I am a Researcher in Microsoft Research Lab India since 2007. My research interests cut across the areas of Linguistics, Cognition and Computation. Currently, I am working on script and code-mixing, especially in social media and web search. We have introduced the notion of Mixed-Script Information Retrieval, where the query and the documents can be in different, and possibly, more than one scripts but in the same language; the task is to retrieve the relevant documents across scripts. Such situations arise quite commonly for Indian languages, where the documents (say song lyrics or posts on discussion forums) can be either written in the native script or in Romanized form. In fact, a large amount of Indian language (and also Greek, Arabic, etc.) content on the Web is available in Romanized form.

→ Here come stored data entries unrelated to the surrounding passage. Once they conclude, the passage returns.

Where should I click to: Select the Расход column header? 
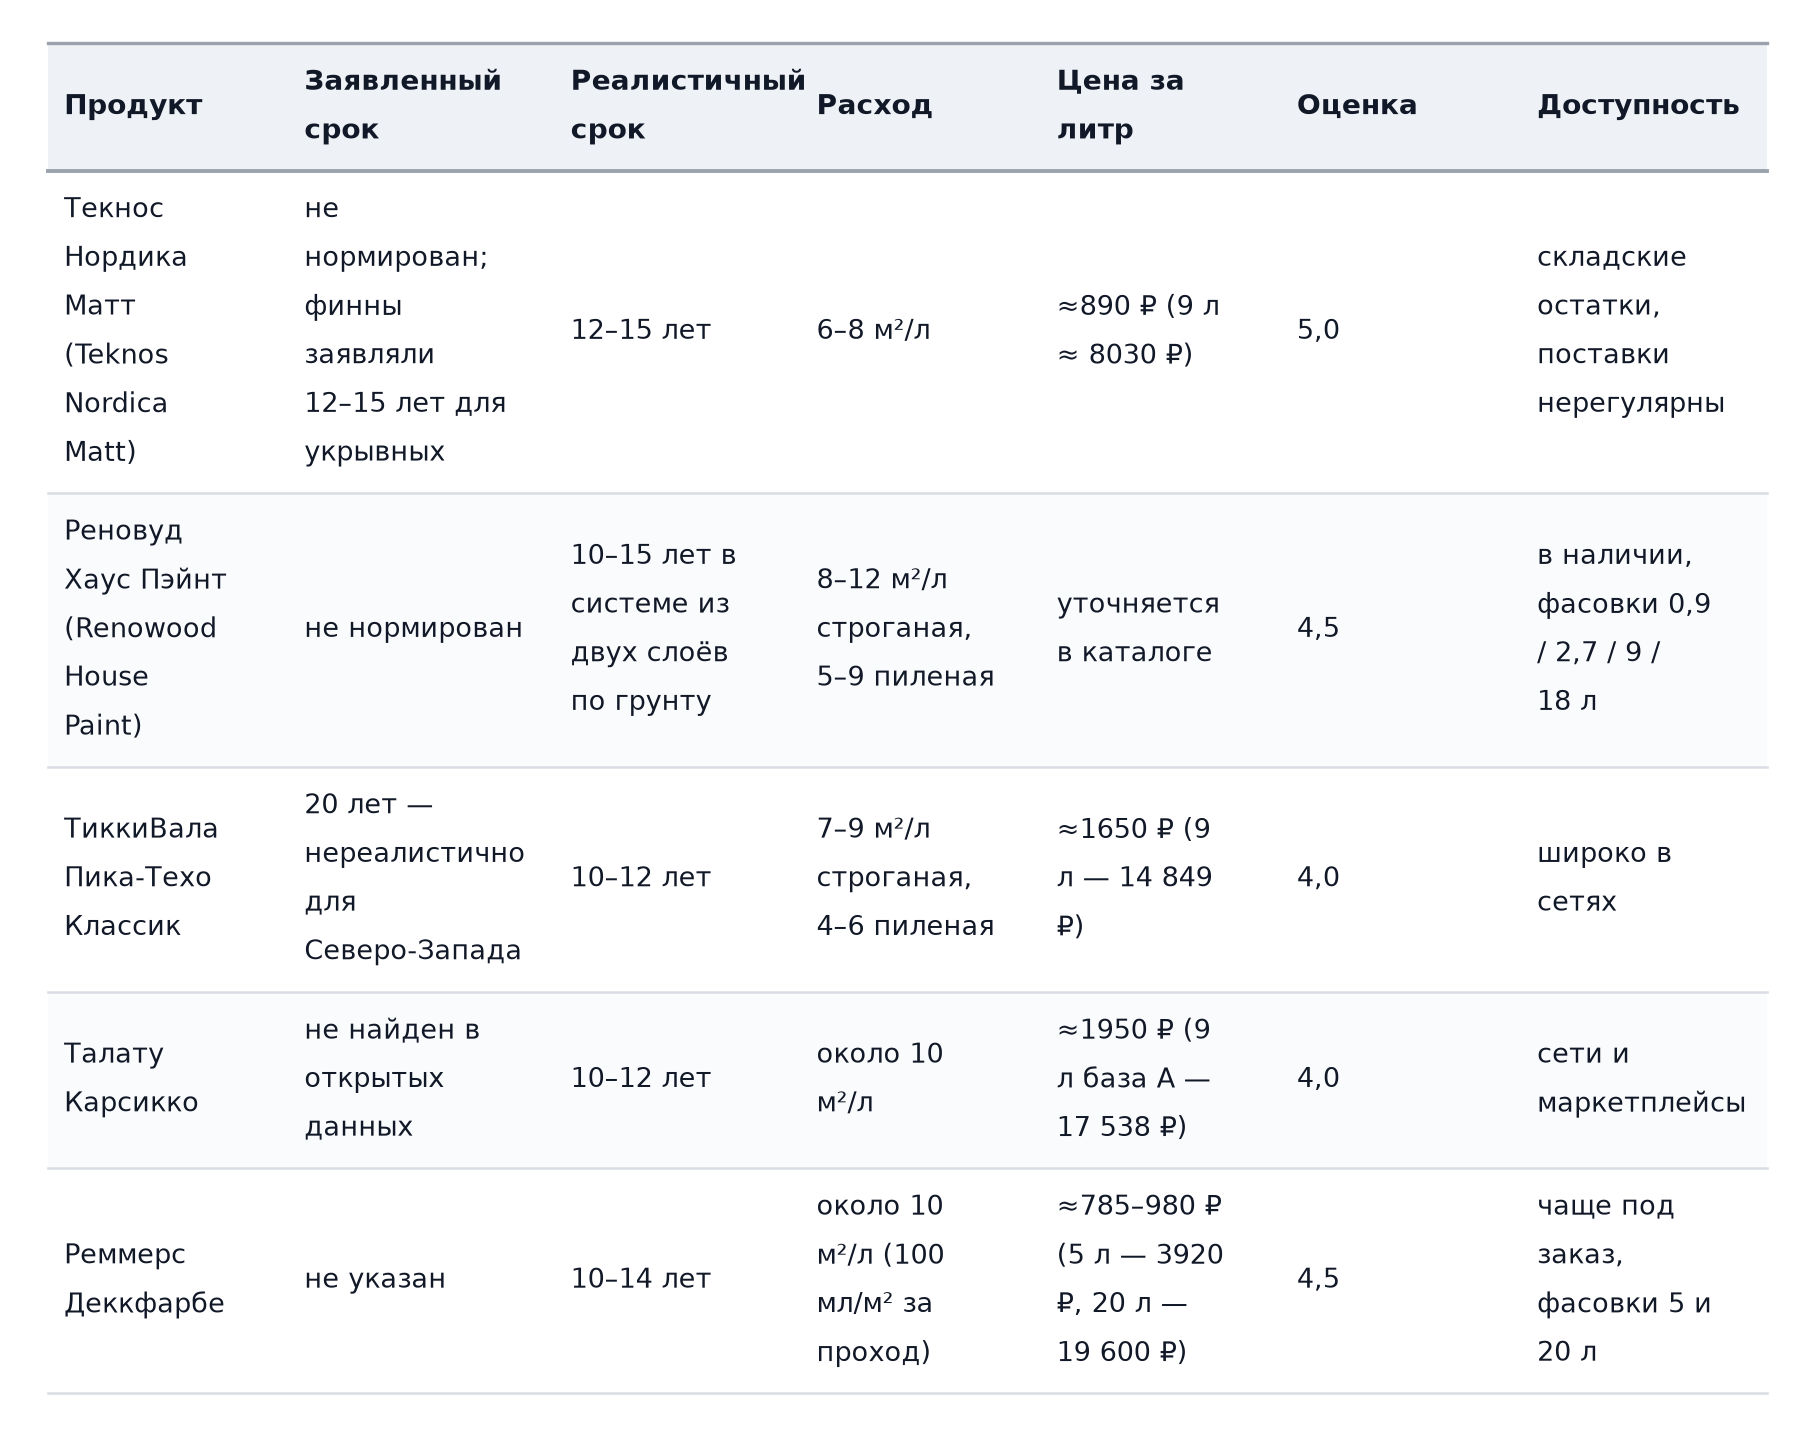pyautogui.click(x=874, y=106)
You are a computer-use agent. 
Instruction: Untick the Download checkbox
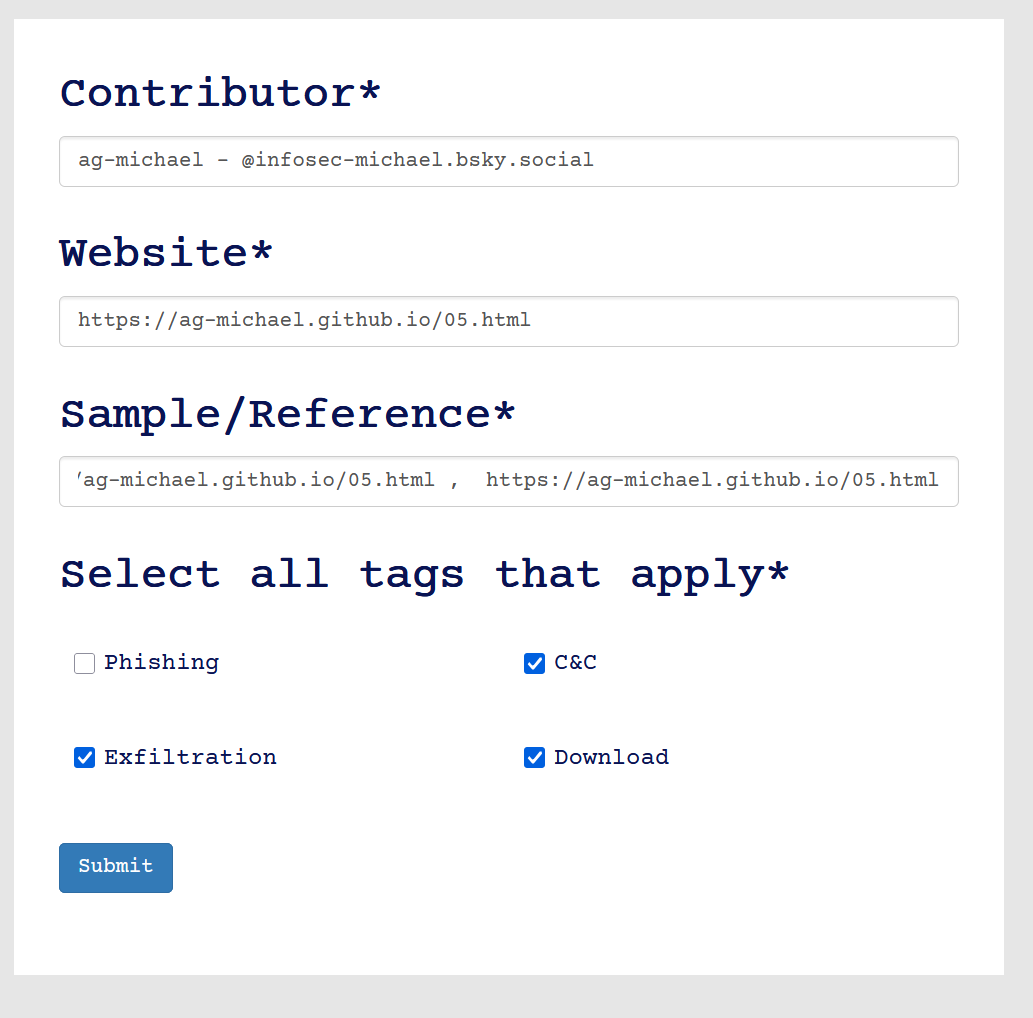(x=535, y=758)
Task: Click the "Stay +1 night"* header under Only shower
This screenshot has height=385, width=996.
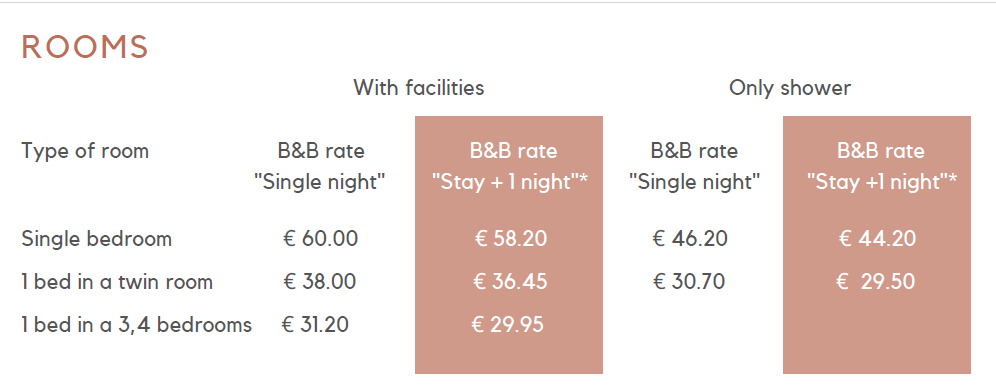Action: (x=882, y=182)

Mixed-script IR entails challenges such as indexing cross-script indexing, handling transliteration induced spelling variations in queries and documents, code-mixed query understanding and query completion.

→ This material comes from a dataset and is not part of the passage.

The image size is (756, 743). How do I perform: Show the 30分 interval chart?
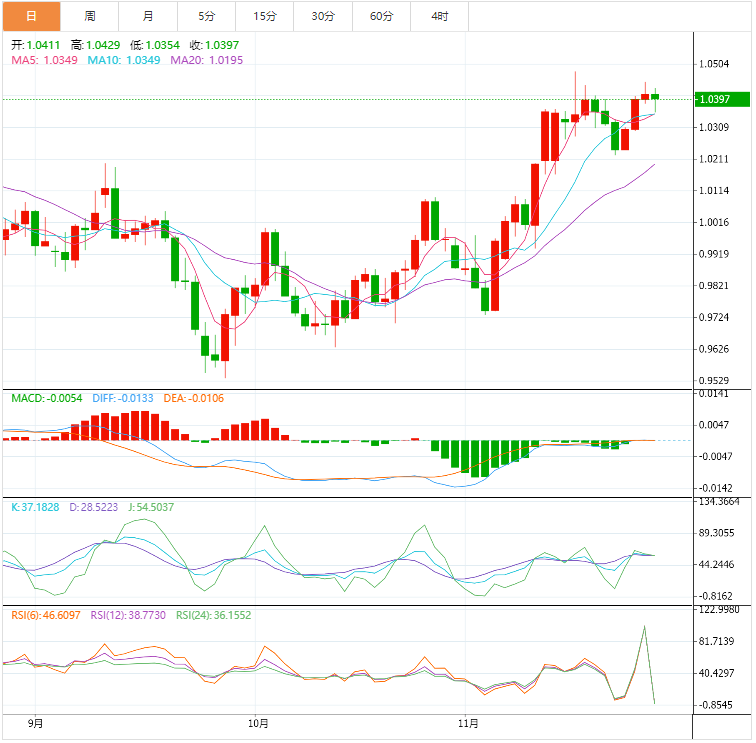(323, 16)
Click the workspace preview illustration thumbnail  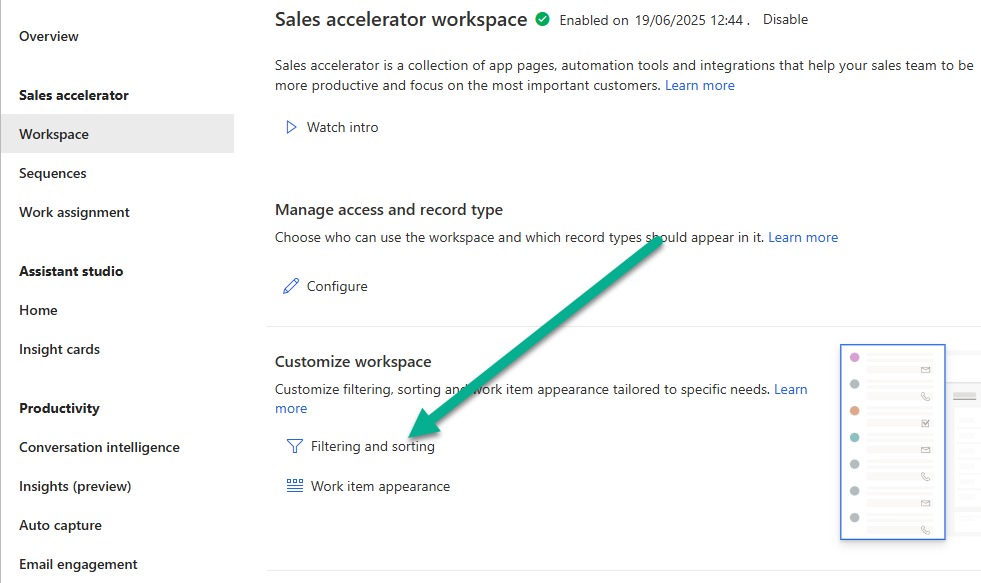click(892, 442)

Code-mixing or use of more than one languages in a single conversation or utterance is a phenomenon that is observed in all multilingual societies. Due to social media and online forums, code-mixing is now rampant on the Internet. I am interested in developing core NLP techniques for identifying and processing code-mixed text. I am also interested in studying the extent, distribution and socio-linguistic factors influencing code-mixing. Check out more: Project Mélange and the code-mixing blog.
I also work on various NLP and Information Retrieval techniques for Indian languages. In the past I have worked on computational musicology, language evolution, evolution of the structure of Web search queries and complex networks.